[Opening Dataset extract section]
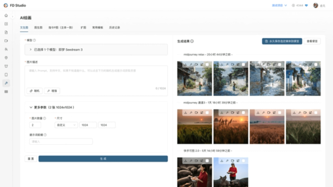The width and height of the screenshot is (333, 187).
Task: Click into the 图片描述 prompt text area
Action: 96,76
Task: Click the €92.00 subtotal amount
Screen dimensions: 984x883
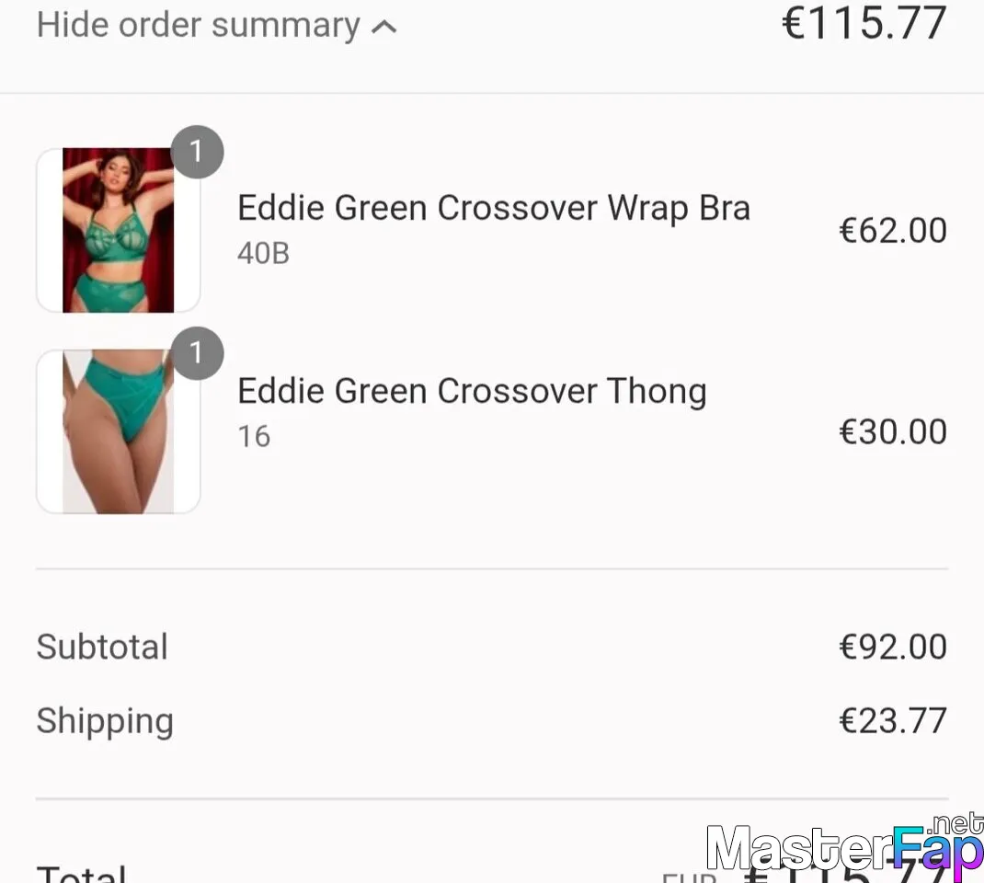Action: point(893,647)
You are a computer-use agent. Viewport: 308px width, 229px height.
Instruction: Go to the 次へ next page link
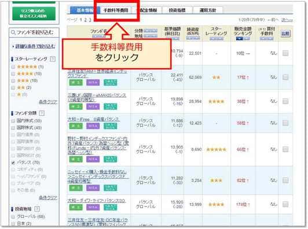(x=287, y=20)
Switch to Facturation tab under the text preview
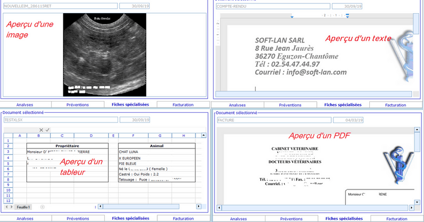Viewport: 424px width, 222px height. [395, 104]
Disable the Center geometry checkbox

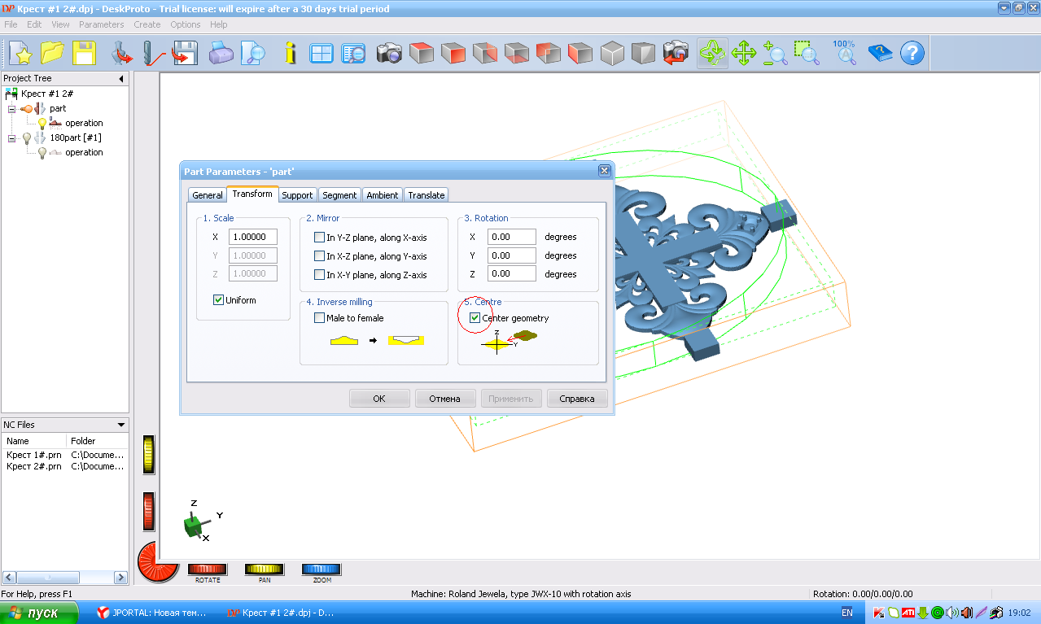point(475,318)
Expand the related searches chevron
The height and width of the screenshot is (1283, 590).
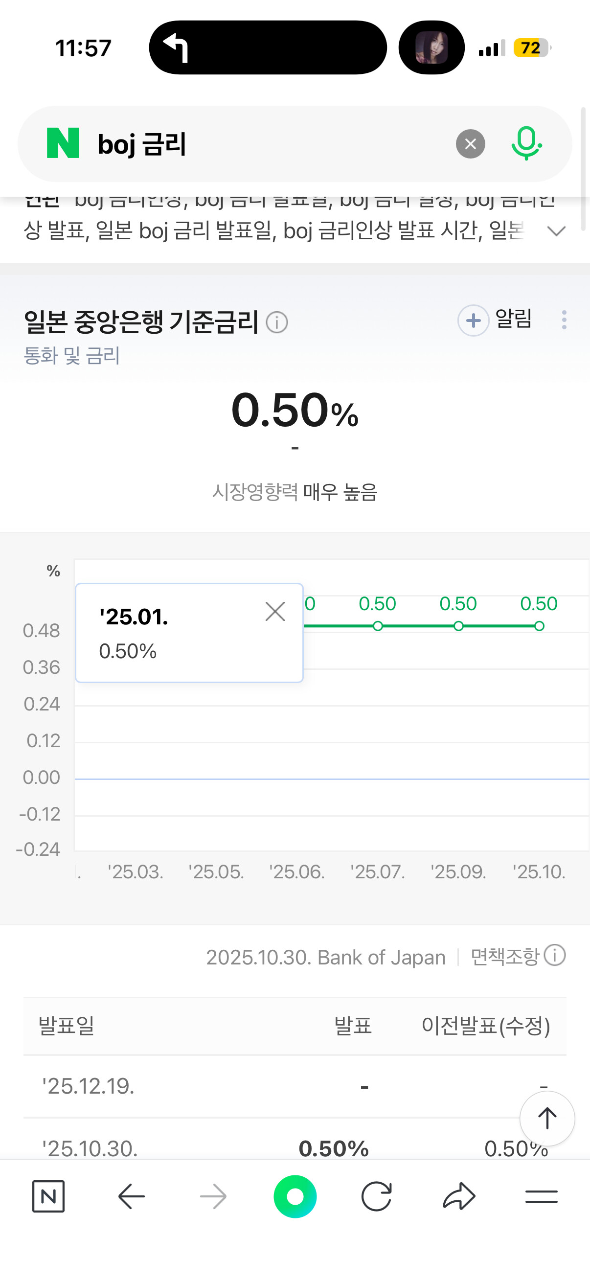point(556,231)
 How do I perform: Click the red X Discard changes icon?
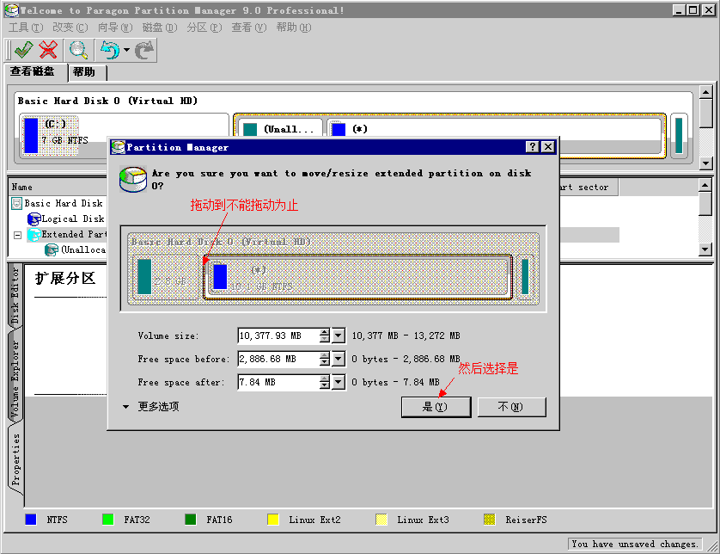click(x=49, y=50)
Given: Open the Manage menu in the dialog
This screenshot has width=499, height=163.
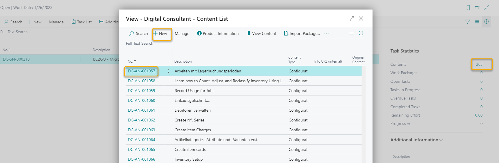Looking at the screenshot, I should point(182,33).
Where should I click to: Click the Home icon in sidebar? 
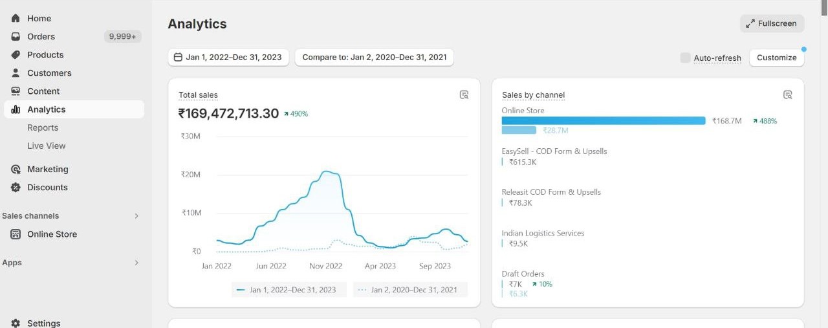[x=16, y=18]
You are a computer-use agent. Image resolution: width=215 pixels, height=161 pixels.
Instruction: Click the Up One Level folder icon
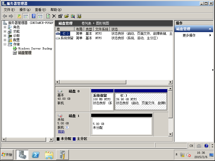pos(19,16)
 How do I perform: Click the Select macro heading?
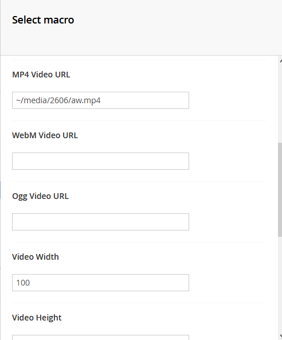pyautogui.click(x=43, y=20)
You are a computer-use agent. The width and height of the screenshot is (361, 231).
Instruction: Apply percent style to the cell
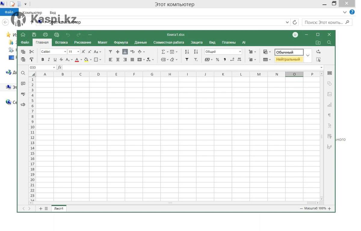pos(217,60)
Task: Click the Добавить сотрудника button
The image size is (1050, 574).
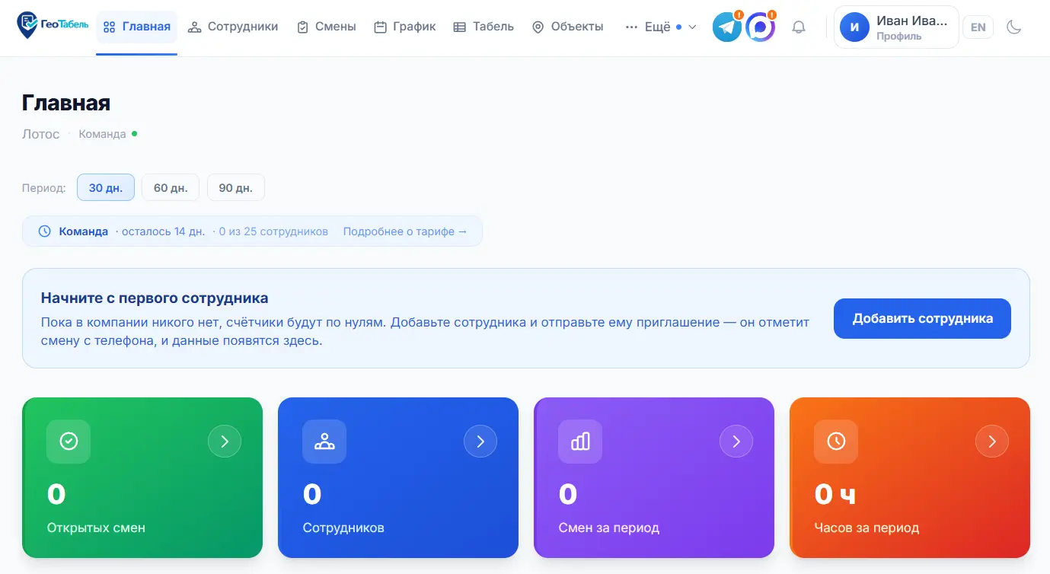Action: click(x=922, y=318)
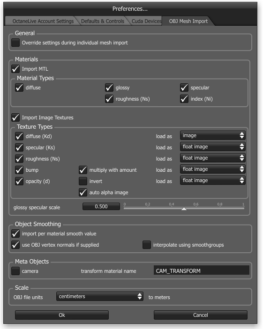Uncheck auto alpha image
Viewport: 263px width, 329px height.
pyautogui.click(x=83, y=192)
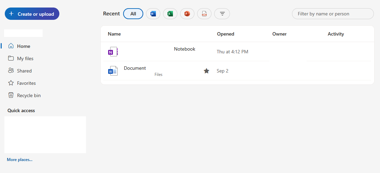This screenshot has width=380, height=173.
Task: Click the Activity column header
Action: 336,34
[Closing Dataset extract section]
▸ Problem
Working from the entries above, find every line in which the word "computer" occurs and copy it.

▸ Written answer
You are a computer-use agent. Viewport: 308px width, 229px height.
You are a computer-use agent. Image resolution: width=215 pixels, height=161 pixels.
You are a computer-use agent. The width and height of the screenshot is (361, 231).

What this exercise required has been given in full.